Les outils de conception architecturale ne cessent d’évoluer.
Si les représentations en deux et trois dimensions de l’architecture – plans, coupes, élévations, maquettes – ont toujours existé, il fallut l’invention de la perspective géométrique au Quattrocento pour établir une relation scientifique entre celles-ci. Pour autant, rare furent les projets conçus en maquette avant d’en produire les plans. En effet, l’élaboration même de cette dernière suggère sa représentation en deux dimensions. Elle ne sert qu’à vérifier la conception architecturale avant de devenir l’analogon du projet.
La révolution numérique dans la conception et le suivi technique du projet déconstruit cette hiérarchie par la maquette numérique à l’œuvre dans le BIM (Building Information Model). Désormais, les documents en deux dimensions sont extraits d’un document virtuel en trois dimensions, une première à telle échelle dans l’histoire de l’architecture. Au-delà de la liberté formelle, d’ailleurs bien vite rattrapée par la réalité des filières de construction traditionnelle, la maquette numérique permet un meilleur contrôle de la conception et de l’exécution technique des ouvrages. Elle synthétise les informations du projet. Ses représentations photo réalistes permettent de visualiser les futures architectures tandis que les simulateurs thermiques optimisent les dispositifs en œuvre tout en garantissant le confort des usagers.
Ce nouveau mode de processus de projet facilite la communication entre ses différents acteurs, des concepteurs aux usagers en passant par les entreprises ; chaque intervenant le nourrissant de son savoir et expertise. Comme tout processus ouvert, il nécessite donc un médiateur – le BIM manager. L’usager du bâtiment trouve naturellement sa place dans ce processus de communication. Et à l’issus du chantier, il reçoit le modèle numérique de son bâtiment, lui permettant d’en assurer le contrôle et la maintenance. Projeter dès maintenant en BIM, c’est déjà prendre part à la révolution de la construction et de l’architecture que les impressions 3D, bientôt de grandes échelles préparent. Elles construiront les formes qu’offre la maquette numérique. Elles accompagneront de nouvelles attentes émergeant des fab labs. Elles bouleverseront l’économie, l’organisation et les techniques des filières traditionnelles du bâtiment. Elles donneront pleinement au BIM sa raison d’être.
À l’heure de l’anthropocène, autonomie énergétique, circuits alimentaires courts, matériaux bio-sourcés, corridors écologiques, ne sont plus des idéaux mais des nécessités. Les bâtiments doivent désormais produire de l’énergie, récupérer et filtrer les eaux, ménager la biodiversité. Ils doivent être en même temps simples à vivre, pratiques et confortables.
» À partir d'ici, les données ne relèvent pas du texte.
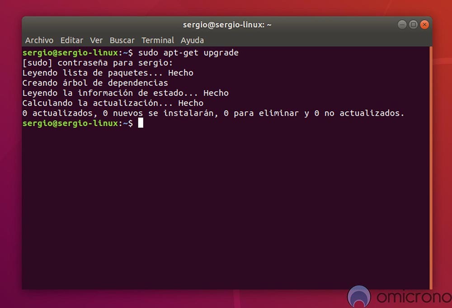The image size is (452, 308).
Task: Click the Creando árbol de dependencias line
Action: pyautogui.click(x=95, y=83)
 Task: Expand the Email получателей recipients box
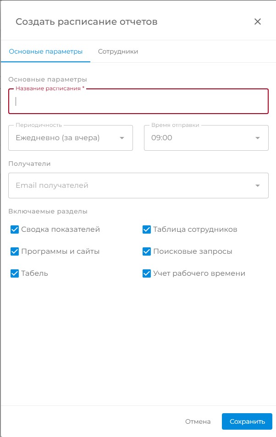tap(138, 186)
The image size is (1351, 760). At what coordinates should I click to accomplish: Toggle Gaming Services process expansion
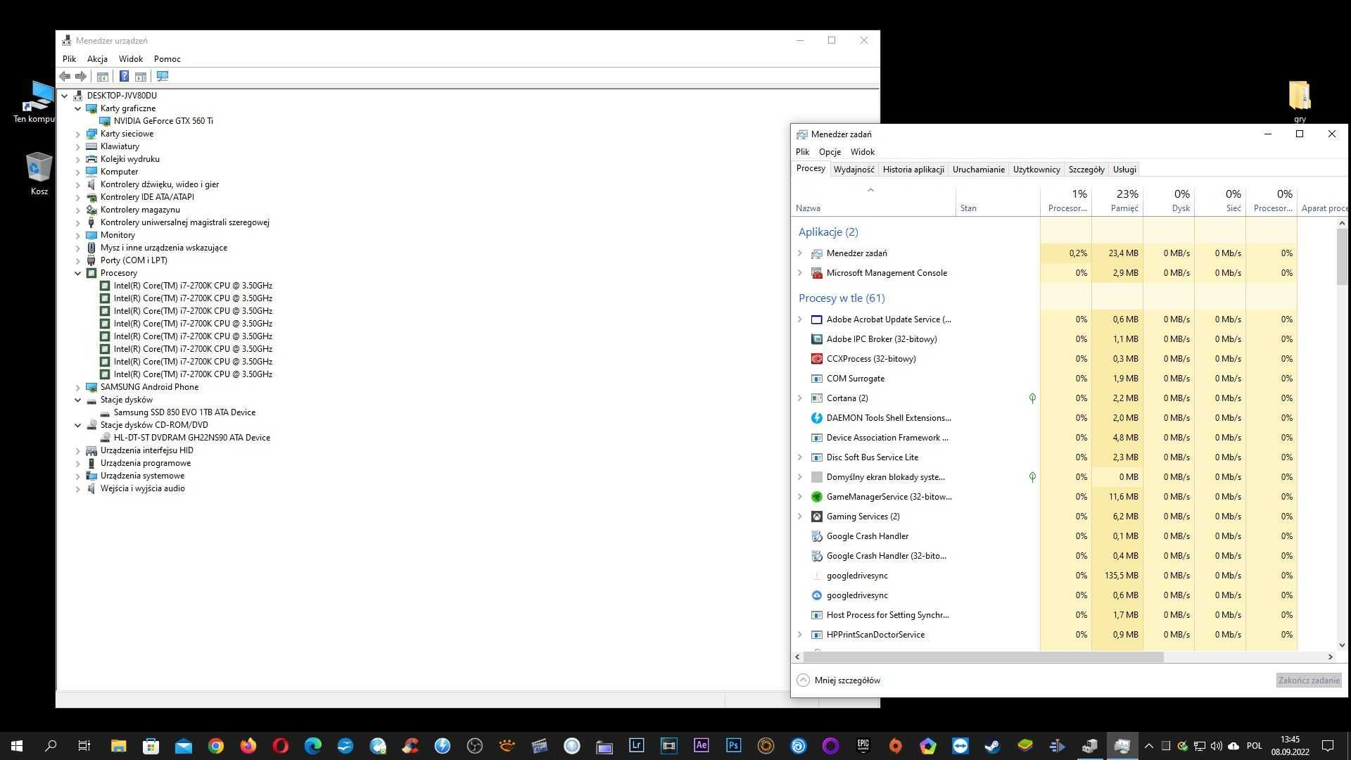coord(801,516)
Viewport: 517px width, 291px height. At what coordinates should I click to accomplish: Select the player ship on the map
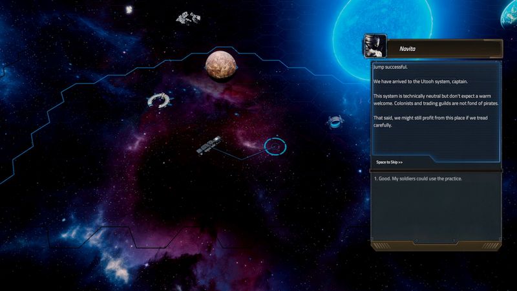click(208, 145)
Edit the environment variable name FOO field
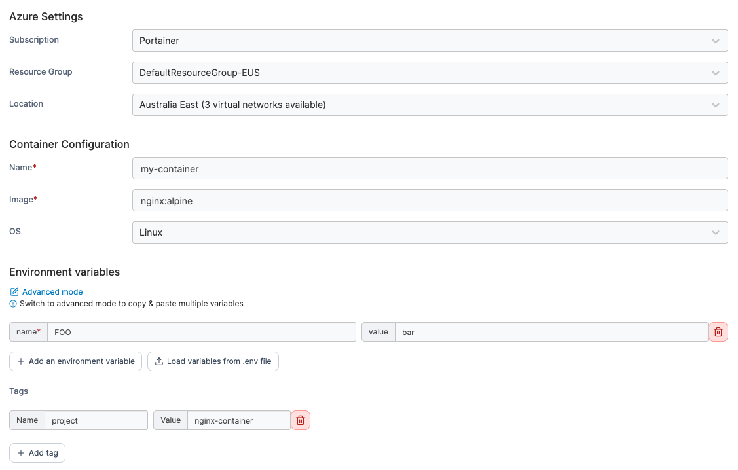Viewport: 738px width, 470px height. [202, 332]
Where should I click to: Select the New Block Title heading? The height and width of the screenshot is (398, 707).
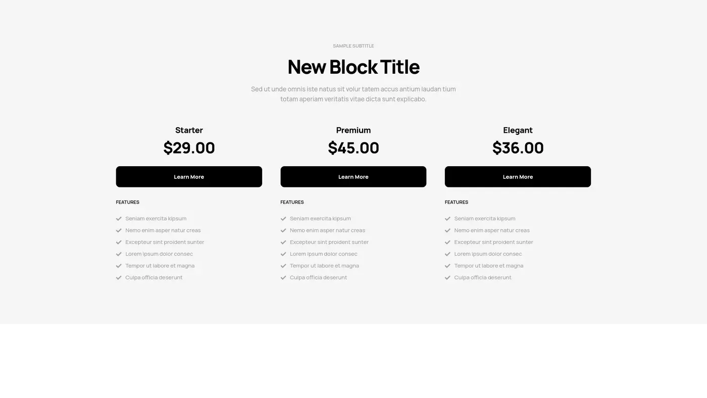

L’urbanisme doit considérer la ville constituée et le périurbain comme appartenant à des écosystèmes fragiles à préserver.
Au-delà d’une évolution technique, les sociétés européennes aspirent à de nouvelles pratiques qui offrent à l’architecture durable un terreau précieux. De nouveaux usages apparaissent ou resurgissent. Les AMAP comme les potagers urbains traduisent l’envie de circuits alimentaires courts. Les réseaux sociaux accompagnent le partage des ressources, garant d’économie mais aussi de solidarité. Avec la dématérialisation, le travail s’envisage différemment : co-working ou télétravail doivent transformer nos conceptions du bureau et du logement.
Nécessités environnementales et envies de nouveaux modes de vie convergent et offrent à l’architecture et à l’urbanisme du XXIe siècle l’occasion unique de résoudre une contradiction inhérente aux artefacts : concilier nature et artifice.